### AIM OF THE TASK
Rewrite every one of the rows below as a numbered list, omitting any blank lines.

### SUPPLIED ENTRIES
- - - - - - -
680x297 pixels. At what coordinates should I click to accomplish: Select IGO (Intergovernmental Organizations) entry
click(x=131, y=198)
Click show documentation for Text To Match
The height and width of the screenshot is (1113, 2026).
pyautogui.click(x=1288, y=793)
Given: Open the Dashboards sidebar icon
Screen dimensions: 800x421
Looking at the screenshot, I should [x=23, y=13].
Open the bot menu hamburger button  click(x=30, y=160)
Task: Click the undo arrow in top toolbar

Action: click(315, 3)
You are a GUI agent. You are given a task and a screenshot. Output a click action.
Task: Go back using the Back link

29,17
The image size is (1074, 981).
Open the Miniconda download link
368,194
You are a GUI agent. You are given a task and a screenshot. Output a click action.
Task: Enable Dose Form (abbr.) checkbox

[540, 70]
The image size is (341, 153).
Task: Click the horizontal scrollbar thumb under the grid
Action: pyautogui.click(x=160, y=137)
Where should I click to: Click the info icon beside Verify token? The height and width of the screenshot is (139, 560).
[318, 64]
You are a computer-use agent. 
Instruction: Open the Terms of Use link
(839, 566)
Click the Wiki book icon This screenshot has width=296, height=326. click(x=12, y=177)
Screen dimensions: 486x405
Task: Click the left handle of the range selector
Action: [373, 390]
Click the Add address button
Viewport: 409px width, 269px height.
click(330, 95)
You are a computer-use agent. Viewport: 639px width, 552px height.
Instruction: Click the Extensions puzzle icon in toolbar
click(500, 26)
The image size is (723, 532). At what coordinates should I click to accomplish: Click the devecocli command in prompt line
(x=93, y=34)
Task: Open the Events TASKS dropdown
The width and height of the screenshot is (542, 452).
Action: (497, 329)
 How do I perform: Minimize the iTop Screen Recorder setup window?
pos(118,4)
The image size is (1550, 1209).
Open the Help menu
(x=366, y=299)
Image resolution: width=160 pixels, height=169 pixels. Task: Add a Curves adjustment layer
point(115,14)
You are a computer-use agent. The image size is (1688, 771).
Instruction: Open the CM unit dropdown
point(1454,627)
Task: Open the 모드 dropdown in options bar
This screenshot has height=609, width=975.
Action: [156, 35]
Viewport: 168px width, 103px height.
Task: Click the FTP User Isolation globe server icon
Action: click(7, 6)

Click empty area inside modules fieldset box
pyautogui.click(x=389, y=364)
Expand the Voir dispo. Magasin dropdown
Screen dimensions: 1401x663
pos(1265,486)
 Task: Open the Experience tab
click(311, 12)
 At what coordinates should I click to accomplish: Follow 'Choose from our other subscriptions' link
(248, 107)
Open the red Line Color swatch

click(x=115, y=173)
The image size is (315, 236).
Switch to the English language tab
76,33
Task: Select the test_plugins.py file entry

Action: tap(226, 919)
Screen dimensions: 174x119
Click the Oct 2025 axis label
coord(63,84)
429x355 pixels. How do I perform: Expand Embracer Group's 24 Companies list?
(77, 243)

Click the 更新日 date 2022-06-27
- - - - - - -
### RESPONSE TO THE TASK
1. 680x297 pixels. At what coordinates should I click to accomplish: Select IGO (Intergovernmental Organizations) entry
2. click(x=131, y=198)
3. Click show documentation for Text To Match
4. The height and width of the screenshot is (1113, 2026).
5. pyautogui.click(x=1288, y=793)
6. Given: Open the Dashboards sidebar icon
7. Screen dimensions: 800x421
8. Looking at the screenshot, I should [x=23, y=13].
9. Open the bot menu hamburger button  click(x=30, y=160)
10. Task: Click the undo arrow in top toolbar
11. Action: click(315, 3)
12. You are a GUI agent. You are given a task and a screenshot. Output a click action.
13. Task: Go back using the Back link
14. 29,17
15. The image size is (1074, 981).
16. Open the Miniconda download link
17. 368,194
18. You are a GUI agent. You are given a task and a screenshot. Output a click action.
19. Task: Enable Dose Form (abbr.) checkbox
20. [540, 70]
21. The image size is (341, 153).
22. Task: Click the horizontal scrollbar thumb under the grid
23. Action: pyautogui.click(x=160, y=137)
24. Where should I click to: Click the info icon beside Verify token? The height and width of the screenshot is (139, 560).
25. [318, 64]
26. You are a computer-use agent. 
27. Instruction: Open the Terms of Use link
28. (839, 566)
29. Click the Wiki book icon This screenshot has width=296, height=326. click(x=12, y=177)
30. Screen dimensions: 486x405
31. Task: Click the left handle of the range selector
32. Action: [373, 390]
33. Click the Add address button
34. Viewport: 409px width, 269px height.
35. click(330, 95)
36. You are a computer-use agent. Viewport: 639px width, 552px height.
37. Instruction: Click the Extensions puzzle icon in toolbar
38. click(500, 26)
39. The image size is (723, 532). At what coordinates should I click to accomplish: Click the devecocli command in prompt line
40. (x=93, y=34)
41. Task: Open the Events TASKS dropdown
42. The width and height of the screenshot is (542, 452).
43. Action: (497, 329)
44.  How do I perform: Minimize the iTop Screen Recorder setup window?
45. pos(118,4)
46. The image size is (1550, 1209).
47. Open the Help menu
48. (x=366, y=299)
49. Image resolution: width=160 pixels, height=169 pixels. Task: Add a Curves adjustment layer
50. point(115,14)
51. You are a computer-use agent. The image size is (1688, 771).
52. Instruction: Open the CM unit dropdown
53. point(1454,627)
54. Task: Open the 모드 dropdown in options bar
55. This screenshot has height=609, width=975.
56. Action: [156, 35]
57. Viewport: 168px width, 103px height.
58. Task: Click the FTP User Isolation globe server icon
59. Action: click(7, 6)
60. Click empty area inside modules fieldset box
61. pyautogui.click(x=389, y=364)
62. Expand the Voir dispo. Magasin dropdown
63. Screen dimensions: 1401x663
64. pos(1265,486)
65.  Task: Open the Experience tab
66. click(311, 12)
67.  At what coordinates should I click to accomplish: Follow 'Choose from our other subscriptions' link
68. (248, 107)
69. Open the red Line Color swatch
70. click(x=115, y=173)
71. The image size is (315, 236).
72. Switch to the English language tab
73. 76,33
74. Task: Select the test_plugins.py file entry
75. Action: tap(226, 919)
76. Screen dimensions: 174x119
77. Click the Oct 2025 axis label
78. coord(63,84)
79. 429x355 pixels. How do I perform: Expand Embracer Group's 24 Companies list?
80. (77, 243)
81. Click the 更新日 date 2022-06-27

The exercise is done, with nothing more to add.